Hello, everyone, and welcome to Gibbering Mouth! A blog where I sit here and gibber a bit about my thoughts on various industry topics. Today, I want to briefly talk about something that Paizo’s been pushing hard for the last three years or so, something that many of our newer community members probably take for granted. That’s right, I’m talking about prewritten adventures and their tendency to include brand-new player options in them!

… you did know those were there, right? No? Well, honestly, that’s not too surprising. Paizo doesn’t really market their adventure content for players after all. But if you look in any recent Starfinder AP volume and literally any Pathfinder 2E AP volume, you’ll find player options. And no, I’m not talking about a fancy named magic sword or a powerful MacGuffin or whatever, I’m talking class options that are part of your character build, alternate class features that dramatically change up how your character works, new feats, that and literally anything else. Now, personally, I have complicated feelings about this topic, and for my first article of the new year I’m gonna share those complicated feelings with you, and probably get a whole bunch of people unreasonably upset at me in the process!

That is, after all, what I’m here for. I think?


They Got Their Peanut Crunch in My Marshmallow Fluff: A Memoir

Okay, so let me preface this by saying that I did NOT go and reread every volume in my extensive Adventure Path collection, nor do I claim to know all of the content that exists in every Adventure that Paizo has ever published. Sorry, I’m good but I’m not THAT good.

At any rate, Pathfinder adventures have always been split into three basic parts: the “Adventure,” the “Bestiary,” and the “Toolbox” going back as far as I’ve ever seen. In general:

  • The Adventure is the game you actually play with your friends.
  • The Bestiary is a collection of monsters and NPCs that are on-theme for the adventure that may or may not be featured within it. A given is that the major antagonists (and sometimes other helpful NPCs) always receive a write-up in this section.
  • The Toolbox is a collection of articles that are useful, but not always necesscary, for running the Adventure.
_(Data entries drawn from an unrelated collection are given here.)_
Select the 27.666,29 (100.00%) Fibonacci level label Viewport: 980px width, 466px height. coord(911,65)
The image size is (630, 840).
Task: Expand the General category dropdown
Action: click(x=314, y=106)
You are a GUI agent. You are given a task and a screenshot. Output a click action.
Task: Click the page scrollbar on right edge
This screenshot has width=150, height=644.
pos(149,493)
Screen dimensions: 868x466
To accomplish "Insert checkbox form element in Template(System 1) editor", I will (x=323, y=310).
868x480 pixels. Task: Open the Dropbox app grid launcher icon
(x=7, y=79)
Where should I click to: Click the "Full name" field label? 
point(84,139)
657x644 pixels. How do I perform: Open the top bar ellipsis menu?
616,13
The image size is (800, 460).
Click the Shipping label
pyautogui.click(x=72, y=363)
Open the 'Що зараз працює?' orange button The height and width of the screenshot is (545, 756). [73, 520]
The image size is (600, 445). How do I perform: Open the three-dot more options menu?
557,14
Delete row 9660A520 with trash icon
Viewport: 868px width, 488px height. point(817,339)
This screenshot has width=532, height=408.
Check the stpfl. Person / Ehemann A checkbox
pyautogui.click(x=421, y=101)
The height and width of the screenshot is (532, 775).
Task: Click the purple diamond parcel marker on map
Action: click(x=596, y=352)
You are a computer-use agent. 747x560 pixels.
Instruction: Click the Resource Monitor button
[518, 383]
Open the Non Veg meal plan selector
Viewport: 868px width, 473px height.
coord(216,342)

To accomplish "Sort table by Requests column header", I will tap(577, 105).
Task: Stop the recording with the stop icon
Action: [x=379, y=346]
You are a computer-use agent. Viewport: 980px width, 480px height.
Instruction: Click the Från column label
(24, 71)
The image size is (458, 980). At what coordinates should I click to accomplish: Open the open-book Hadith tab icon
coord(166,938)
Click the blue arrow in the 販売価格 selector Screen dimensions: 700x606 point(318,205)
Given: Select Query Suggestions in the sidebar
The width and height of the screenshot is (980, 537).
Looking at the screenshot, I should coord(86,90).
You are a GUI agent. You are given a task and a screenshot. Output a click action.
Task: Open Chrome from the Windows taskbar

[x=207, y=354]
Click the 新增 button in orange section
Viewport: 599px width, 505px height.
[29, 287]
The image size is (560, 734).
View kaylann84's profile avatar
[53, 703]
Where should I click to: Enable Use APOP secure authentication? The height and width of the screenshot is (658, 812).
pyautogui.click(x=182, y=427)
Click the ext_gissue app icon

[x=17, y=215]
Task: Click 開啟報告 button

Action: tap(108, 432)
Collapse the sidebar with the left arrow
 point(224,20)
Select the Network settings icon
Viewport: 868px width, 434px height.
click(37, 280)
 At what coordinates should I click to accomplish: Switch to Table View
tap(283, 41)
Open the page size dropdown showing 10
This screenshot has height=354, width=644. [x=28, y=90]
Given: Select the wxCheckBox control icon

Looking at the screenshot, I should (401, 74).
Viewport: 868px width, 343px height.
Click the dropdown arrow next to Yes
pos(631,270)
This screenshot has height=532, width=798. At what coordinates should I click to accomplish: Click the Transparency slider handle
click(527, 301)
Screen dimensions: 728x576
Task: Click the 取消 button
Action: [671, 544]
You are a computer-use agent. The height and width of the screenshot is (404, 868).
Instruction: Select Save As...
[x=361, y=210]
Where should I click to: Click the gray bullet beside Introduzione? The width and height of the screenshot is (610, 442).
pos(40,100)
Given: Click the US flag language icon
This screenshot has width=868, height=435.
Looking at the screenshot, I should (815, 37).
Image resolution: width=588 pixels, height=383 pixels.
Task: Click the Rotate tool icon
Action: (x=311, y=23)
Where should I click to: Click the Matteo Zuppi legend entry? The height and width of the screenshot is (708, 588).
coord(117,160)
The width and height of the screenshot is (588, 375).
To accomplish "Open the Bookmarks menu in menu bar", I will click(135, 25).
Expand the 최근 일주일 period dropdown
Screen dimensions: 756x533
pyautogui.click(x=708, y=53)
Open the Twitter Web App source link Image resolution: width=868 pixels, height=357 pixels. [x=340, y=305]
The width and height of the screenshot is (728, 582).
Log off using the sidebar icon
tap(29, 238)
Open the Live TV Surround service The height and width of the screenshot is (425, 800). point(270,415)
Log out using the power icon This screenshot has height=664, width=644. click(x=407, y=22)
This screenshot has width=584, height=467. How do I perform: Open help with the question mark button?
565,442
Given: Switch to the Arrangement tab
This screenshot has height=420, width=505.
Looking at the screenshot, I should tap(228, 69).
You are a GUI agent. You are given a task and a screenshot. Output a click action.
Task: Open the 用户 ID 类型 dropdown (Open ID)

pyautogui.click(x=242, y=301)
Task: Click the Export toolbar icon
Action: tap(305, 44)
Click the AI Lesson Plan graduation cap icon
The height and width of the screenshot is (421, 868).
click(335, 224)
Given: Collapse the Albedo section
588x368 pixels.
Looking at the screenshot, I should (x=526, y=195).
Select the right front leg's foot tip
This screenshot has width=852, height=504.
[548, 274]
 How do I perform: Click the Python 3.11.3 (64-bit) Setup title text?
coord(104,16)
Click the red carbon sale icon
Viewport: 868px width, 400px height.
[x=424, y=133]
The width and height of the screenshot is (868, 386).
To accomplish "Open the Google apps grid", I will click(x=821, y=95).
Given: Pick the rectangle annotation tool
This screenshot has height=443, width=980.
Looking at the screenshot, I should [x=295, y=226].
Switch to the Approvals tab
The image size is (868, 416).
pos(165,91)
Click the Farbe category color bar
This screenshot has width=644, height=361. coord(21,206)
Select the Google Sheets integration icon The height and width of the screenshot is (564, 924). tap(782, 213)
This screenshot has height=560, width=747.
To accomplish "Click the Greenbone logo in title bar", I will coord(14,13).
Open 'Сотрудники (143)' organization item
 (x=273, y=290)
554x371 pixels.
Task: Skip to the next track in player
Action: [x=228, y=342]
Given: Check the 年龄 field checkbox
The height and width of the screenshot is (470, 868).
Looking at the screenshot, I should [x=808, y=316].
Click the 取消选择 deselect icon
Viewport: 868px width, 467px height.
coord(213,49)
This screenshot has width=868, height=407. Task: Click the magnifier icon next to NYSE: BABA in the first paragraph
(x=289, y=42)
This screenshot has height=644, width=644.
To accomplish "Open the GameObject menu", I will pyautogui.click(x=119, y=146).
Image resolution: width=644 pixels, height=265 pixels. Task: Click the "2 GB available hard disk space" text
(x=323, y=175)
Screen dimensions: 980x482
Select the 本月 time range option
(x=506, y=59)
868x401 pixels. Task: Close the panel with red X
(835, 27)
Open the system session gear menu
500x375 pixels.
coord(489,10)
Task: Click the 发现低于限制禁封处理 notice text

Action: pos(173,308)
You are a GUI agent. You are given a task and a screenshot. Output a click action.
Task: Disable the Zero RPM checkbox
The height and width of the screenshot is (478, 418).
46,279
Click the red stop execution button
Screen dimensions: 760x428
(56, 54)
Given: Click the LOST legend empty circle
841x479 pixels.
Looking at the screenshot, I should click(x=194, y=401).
Overall, the Adventure Path design and layout strongly resembles that of a magazine, which makes sense. As a company, Paizo was originally founded to handle Wizard of the Coast’s old Dungeon magazine, and when they split off from Dungeons and Dragons to build their own content they largely kept the layout that their staff was comfortable working with. But you’ll note that in the description, there isn’t a place where I’ve necessarily said that Player Options exist. Part of that is due to the difficulty in defining what a player option is; in fact, I’ll even go as far as to hazard that no one’s ever sat down and tried to define what, precisely, we mean when we say “this is a player option” beyond “a thing that players take. Personally, I think player options are about two things—agency and purpose.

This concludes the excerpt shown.